Despite the heady times, Friedman’s first boss pointed her to a sleepy corner of the business that involved marketing a handful of trading products for which Nasdaq had received SEC approval, though the company hadn’t done much with them.
“We’d built up all these systems and different capabilities for clients, but we hadn’t really optimized them from a product perspective,” Friedman says.
Drawing on her MBA education, Friedman wrote a business plan mapping out a successful sales strategy. By the time she turned 27, Friedman had become a product manager overseeing three new Nasdaq products. After McKinsey & Co. helped reorganize the company in the late 1990s, Nasdaq was left with four distinct divisions: trading, listing, indexing and data. Out of that new structure, Friedman was tapped to lead the data division in 2000. “Becoming head of the data product division was, on the one hand, a big step. But on the other hand, it was very much a continuation of what I had been doing,” she explains, “which was to develop products and bring them to market, price them, promote them, and make sure they’re being distributed the right way.”
Friedman’s CEO predecessor, Robert Greifeld, was appointed in 2003, and one of his first priorities was to change the way Nasdaq set the closing price of shares. It was an important project that needed to be done correctly with as little disruption as possible for Nasdaq-listed companies, brokers and investors. Because data played a big role in the shift, Friedman volunteered to take on the task.
“Frankly, it was a very successful project,” she says. “I think that project gave Bob [Greifeld] the confidence to say, ‘I think you’re really good at project management.’ And a large part of corporate strategy is project management.”
Recognizing her potential, Greifeld named Friedman head of Nasdaq’s corporate strategy in addition to her role leading the company’s data division. While many of her new responsibilities fit comfortably into Friedman’s wheelhouse, she also would now be in charge of acquiring other companies. For that, she had to brush up on the finance skills she had learned at Owen, which included modeling companies to determine a fair price range at which to buy them. “That was the big stretch for me,” Friedman says. But it also increased her exposure to Nasdaq’s financial and operational side, setting her up to take over as the company’s chief financial officer in 2009.
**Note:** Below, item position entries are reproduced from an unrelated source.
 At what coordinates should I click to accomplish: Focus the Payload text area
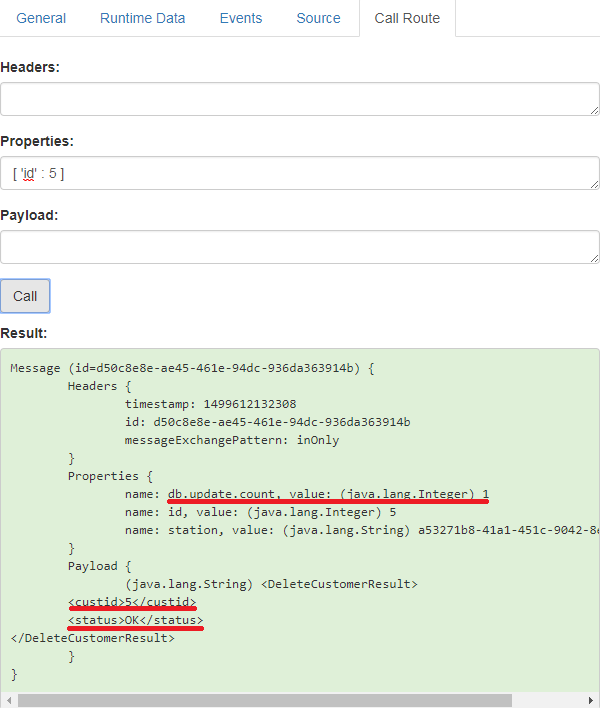(x=299, y=247)
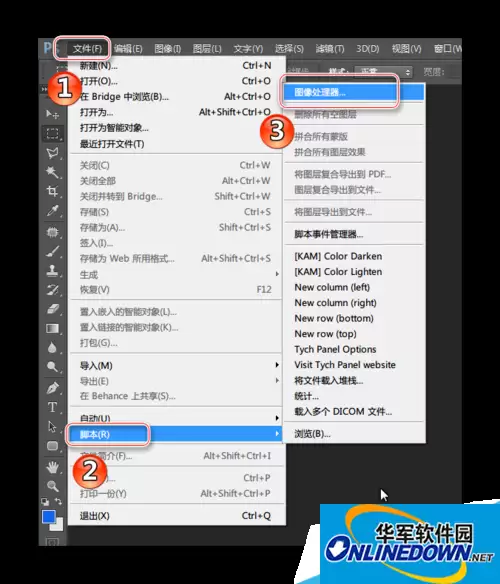
Task: Click Visit Tych Panel website entry
Action: pos(345,365)

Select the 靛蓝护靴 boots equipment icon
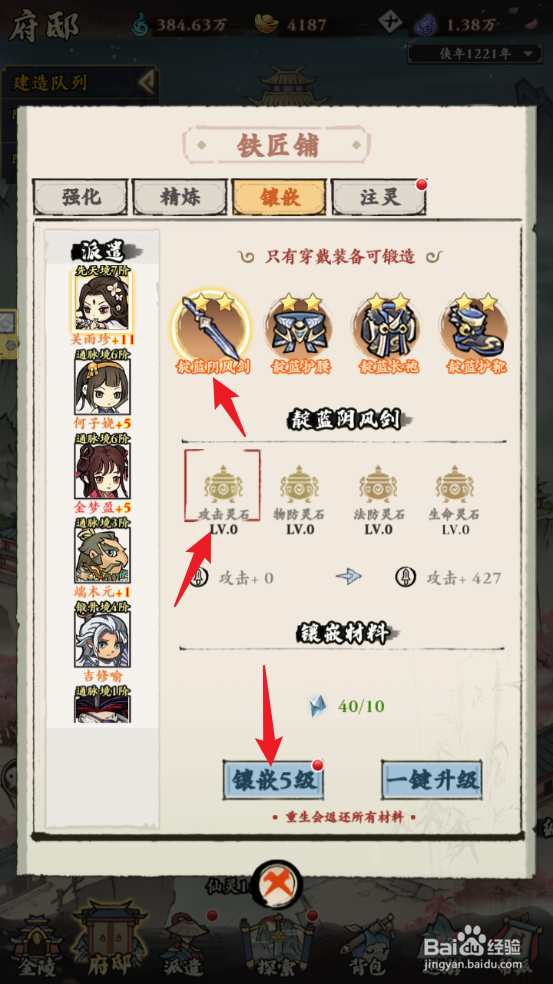click(476, 328)
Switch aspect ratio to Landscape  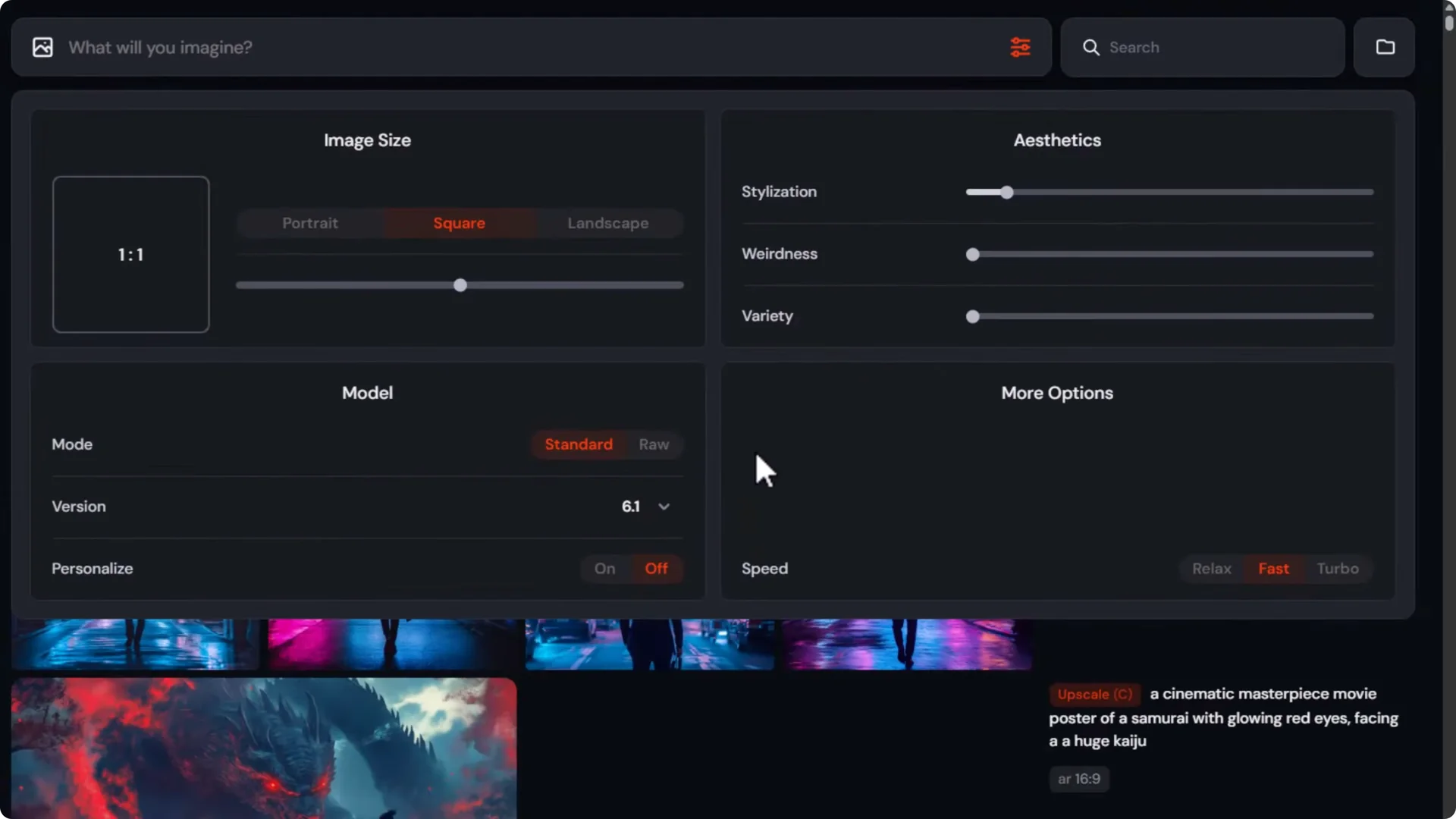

Two years later global private equity giant The Carlyle Group snatched Friedman away from Nasdaq to become its CFO. She then returned to Nasdaq as president in 2014, establishing her path to become CEO.
Riding the waves of change
Now that she’s running Nasdaq, which has become a publicly traded company itself, listing more than 3,500 companies on its exchanges around the world, Friedman wants to build upon the company’s roots as a technology innovator, exploring ways to improve how capital markets function for all the players involved. The key to doing that lies in its products.
Speaking at a Silicon Valley conference in April, Friedman told the entrepreneur-heavy crowd: “We were, in fact, probably a very early fin-tech [financial technology] company. … We then grew into becoming more of an exchange company. I would argue today we’ve grown and matured again back into much more of a multinational financial technology company.”
Friedman says she sees four interrelated technologies that will reshape markets and financial services going forward. The first is the continued rise of cloud computing, giving organizations the ability to access computing power and storage on demand. That in turn will help facilitate the second major wave she sees coming: machine intelligence.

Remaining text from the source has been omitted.